Let’s Talk About Ukraine


Grace Franklin (she/her)

A representation of the suffering of Ukrainian citizens.

On Thursday, February 24, at 4:50 a.m Eastern European Standard Time, Russian president Vladimir Putin appeared before his nation, announcing a “special military operation” against Ukraine in order to “protect people who have been subjected to abuse and genocide by the Kyiv reime for 8 years.” In his speech, Putin denied having plans for occupation. “We are not going to impose anything on anyone by force.”

Exactly 17 minutes later, the first missiles struck. Millions of citizens around Eastern and Central Ukraine woke up before dawn to the sound of explosions and air raid sirens.

Russia’s invasion didn’t come as a surprise – at least, not exactly. Russia has been making threats towards Ukraine’s sovereignty since the fall of the Soviet Union, most notably in 2014 where Russia seized the Crimean Peninsula. On Monday, February 21, Putin stated plainly his stance on Ukraine’s sovereignty. “So, I will start with the fact that modern Ukraine was entirely created by Russia or, to be more precise, by Bolshevik, Communist Russia… It should be noted that Ukraine actually never had stable traditions of real statehood.”

But the bombs dropping down on the country’s capital, and the tanks rolling in from Russia make Putin’s long-term fantasy a reality. All at the dispense of the Ukrainian citizens.

And the fact that Russia’s threats against Ukraine’s sovereignty are not new does nothing to comfort the Ukrainian people – those that are currently living in the war zone, or those who are forced to watch from afar.

And, while they watch their country be invaded on three fronts, Ukrainian American students must continue their academic life as though nothing is out of the ordinary. Which, for some reason, includes hearing their peers crack insensitive jokes about the fate of their home country.

These jokes ultimately diminish the situation into nothing more than comedic fodder. The people who are making these jokes – slights about the price of gas (to the citizens of Ukraine, gas is the least of their worries), jokes about the American draft, calling Putin “daddy” – aren’t using these as ways to “cope.” The people who are comfortable making these jokes are in a position in which they are completely detached from the situation. And call me sensitive, but I don’t find it appropriate making jokes about something that has caused (and continues to cause) the deaths of innocent civilians.

The conversations about Ukraine (and other recent events) need to change too.

In my 4 years at Campolindo, I have had 1 class that has taken the time to address current events. That was this year, my senior year, during AP Comparative Government. And the conversation itself left a lot to be desired. Students were making offensive comments about the state of Ukraine, with little to no intervention. Calling Ukraine a “country full of Nazis” isn’t that helpful of a contribution.

It’s understandable that students and staff members aren’t entirely connected to these discussions: not many are Ukrainian, and not many are personally affected by the current situation. But the conversation surrounding the topic needs to be reworked. Ignorance is not an excuse to be insensitive.
What we need to focus on is the lives currently at stake and the lives that we have lost.

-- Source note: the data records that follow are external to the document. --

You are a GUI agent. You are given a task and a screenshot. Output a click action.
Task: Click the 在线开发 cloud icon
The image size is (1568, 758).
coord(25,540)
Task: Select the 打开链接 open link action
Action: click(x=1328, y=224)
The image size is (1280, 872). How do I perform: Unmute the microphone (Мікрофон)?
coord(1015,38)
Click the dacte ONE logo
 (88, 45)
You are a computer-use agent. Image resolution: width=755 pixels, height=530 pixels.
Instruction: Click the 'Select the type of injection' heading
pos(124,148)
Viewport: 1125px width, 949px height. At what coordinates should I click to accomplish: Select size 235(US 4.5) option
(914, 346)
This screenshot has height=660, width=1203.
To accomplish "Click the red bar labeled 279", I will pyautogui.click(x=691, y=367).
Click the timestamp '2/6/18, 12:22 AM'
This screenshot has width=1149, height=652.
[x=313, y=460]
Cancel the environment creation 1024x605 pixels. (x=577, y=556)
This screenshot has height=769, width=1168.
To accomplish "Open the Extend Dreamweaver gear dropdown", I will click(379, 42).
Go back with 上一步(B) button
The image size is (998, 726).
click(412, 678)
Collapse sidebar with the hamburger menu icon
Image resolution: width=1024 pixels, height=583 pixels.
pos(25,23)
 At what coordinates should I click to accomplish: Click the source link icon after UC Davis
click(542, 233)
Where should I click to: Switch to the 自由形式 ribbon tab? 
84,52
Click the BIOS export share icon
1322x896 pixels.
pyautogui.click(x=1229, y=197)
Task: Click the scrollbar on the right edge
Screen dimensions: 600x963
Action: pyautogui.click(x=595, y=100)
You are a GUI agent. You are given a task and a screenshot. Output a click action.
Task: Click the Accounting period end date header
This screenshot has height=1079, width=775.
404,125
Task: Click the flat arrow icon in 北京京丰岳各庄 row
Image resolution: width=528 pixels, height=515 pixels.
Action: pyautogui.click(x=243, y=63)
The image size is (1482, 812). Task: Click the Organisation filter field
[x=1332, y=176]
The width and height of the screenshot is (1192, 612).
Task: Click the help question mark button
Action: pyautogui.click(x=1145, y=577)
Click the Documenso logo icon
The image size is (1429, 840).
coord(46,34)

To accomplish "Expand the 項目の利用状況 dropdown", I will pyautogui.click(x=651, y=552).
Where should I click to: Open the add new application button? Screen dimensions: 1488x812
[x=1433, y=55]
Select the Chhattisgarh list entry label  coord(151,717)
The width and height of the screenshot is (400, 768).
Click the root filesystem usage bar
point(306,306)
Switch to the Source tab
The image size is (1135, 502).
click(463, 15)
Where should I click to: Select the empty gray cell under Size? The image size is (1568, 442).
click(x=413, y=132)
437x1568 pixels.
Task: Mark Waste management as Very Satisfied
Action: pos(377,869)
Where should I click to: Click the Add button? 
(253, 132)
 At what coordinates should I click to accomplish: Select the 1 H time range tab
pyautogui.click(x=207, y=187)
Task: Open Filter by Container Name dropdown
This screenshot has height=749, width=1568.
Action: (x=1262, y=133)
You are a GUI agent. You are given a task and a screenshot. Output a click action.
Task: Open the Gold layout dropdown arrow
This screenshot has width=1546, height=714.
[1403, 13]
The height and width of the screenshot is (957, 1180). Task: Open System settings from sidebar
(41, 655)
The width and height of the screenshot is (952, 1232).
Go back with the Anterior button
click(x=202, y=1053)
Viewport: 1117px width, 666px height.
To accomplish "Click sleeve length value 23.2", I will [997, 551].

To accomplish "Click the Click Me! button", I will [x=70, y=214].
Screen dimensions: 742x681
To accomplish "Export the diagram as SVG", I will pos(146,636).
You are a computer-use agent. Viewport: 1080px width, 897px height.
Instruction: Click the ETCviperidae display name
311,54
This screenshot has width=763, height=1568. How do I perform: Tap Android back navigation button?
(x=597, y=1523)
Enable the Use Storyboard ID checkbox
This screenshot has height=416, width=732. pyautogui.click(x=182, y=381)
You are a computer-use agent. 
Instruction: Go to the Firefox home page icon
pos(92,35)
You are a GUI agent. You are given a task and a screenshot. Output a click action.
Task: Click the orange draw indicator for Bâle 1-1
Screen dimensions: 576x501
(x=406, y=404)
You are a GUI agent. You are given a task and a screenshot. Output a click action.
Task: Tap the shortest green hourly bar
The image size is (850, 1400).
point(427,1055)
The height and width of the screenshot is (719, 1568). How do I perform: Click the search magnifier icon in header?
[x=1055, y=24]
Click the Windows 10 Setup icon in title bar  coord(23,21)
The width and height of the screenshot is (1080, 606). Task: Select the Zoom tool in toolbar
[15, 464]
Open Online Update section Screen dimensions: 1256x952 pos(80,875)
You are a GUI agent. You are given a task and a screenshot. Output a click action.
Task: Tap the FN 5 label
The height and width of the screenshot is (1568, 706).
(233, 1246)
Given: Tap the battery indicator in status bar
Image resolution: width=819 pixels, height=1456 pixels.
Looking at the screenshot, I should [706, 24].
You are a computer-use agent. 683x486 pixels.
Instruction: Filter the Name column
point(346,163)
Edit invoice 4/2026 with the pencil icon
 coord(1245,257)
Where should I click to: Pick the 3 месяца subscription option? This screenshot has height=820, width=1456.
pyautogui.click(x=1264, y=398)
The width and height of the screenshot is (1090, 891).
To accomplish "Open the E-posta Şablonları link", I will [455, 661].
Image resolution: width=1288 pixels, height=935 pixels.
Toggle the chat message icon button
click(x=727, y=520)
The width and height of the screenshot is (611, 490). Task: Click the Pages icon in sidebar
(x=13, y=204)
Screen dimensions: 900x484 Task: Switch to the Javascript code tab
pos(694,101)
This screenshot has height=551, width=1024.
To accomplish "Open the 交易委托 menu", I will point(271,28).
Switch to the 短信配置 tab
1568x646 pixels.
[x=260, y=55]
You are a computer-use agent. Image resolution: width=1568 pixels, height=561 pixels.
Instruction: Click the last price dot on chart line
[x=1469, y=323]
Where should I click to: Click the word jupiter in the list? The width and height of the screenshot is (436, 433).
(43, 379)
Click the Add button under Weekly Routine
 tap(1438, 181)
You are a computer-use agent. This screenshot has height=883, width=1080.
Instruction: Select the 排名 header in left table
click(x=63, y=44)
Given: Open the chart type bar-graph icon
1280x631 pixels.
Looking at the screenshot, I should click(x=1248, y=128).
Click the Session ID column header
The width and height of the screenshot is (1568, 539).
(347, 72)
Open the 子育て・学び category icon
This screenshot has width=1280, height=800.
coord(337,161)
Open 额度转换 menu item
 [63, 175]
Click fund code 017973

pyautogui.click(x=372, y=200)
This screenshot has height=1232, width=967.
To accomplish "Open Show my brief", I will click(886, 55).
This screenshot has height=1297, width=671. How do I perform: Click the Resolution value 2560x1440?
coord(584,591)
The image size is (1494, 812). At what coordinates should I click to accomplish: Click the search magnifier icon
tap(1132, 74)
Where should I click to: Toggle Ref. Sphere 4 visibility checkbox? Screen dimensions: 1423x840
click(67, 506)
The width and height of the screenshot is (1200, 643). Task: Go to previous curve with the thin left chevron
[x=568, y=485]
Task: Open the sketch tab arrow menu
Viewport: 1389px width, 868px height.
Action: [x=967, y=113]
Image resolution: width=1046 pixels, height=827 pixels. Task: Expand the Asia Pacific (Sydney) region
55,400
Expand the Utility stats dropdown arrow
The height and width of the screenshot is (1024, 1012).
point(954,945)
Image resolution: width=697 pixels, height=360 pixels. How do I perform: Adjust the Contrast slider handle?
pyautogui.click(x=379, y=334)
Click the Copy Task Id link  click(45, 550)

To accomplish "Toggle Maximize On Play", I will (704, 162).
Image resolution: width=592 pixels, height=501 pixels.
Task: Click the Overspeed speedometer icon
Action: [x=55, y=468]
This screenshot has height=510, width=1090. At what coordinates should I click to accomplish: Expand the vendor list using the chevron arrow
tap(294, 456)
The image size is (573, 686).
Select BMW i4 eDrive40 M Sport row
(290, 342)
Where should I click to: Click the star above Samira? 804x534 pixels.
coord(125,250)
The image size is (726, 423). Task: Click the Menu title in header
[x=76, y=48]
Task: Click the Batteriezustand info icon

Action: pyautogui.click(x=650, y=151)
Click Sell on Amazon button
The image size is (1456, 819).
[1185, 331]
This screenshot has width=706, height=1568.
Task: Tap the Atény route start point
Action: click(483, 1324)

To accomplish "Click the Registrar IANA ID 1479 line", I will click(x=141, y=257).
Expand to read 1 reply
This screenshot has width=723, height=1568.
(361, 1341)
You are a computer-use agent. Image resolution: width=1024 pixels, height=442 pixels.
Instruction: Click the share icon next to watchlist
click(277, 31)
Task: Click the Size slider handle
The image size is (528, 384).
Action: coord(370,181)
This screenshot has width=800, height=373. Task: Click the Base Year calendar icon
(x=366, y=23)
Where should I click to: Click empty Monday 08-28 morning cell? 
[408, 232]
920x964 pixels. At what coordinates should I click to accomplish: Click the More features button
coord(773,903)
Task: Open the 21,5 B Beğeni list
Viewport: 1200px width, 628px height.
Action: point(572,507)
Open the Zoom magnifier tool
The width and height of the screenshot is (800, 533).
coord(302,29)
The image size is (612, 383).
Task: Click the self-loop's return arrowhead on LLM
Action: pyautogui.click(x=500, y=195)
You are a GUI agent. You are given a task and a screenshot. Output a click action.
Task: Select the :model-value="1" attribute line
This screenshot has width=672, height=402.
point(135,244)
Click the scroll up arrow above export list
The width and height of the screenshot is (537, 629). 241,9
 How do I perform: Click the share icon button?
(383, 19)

According to the UN’s Office of the High Commissioner for Human Rights (OHCHR), there has been a recorded 549 civilian deaths and 957 injuries since the initial invasion. The actual figure could be much higher, and it continues to rise even now.

Schools, hospitals, and kindergartens have been targeted in Russia’s ballistic attack upon Ukraine. On March 3, 47 civilians were killed when airstrikes hit 2 schools and an apartment complex in Chernihiv. On March 9, at least 17 civilians were injured after an airstrike hit a hospital in Mariupol.

The Ukrainian civilians – those who are fleeing and those who can’t – are suffering. And while there’s not much we as American students and faculty members can do, centering those civilians in our discussions about the situation is one of the easiest ways we can help.

If you want to visibly show your support for the Ukrainian people, you can wear or plant a sunflower. As Ukraine’s national flower, the sunflower has historically been used by the Ukrainian government and people alike as a symbol of resistance. And now, we can use the sunflower as a symbol of solidarity.

As the Ukrainian people fight to defend their home from the threat of war, it is time that we begin to look inward and ask ourselves: what can we do to help?

“It is a victory when the weapons fall silent and the people speak up.” – Volodymyr Zelensky, President of Ukraine.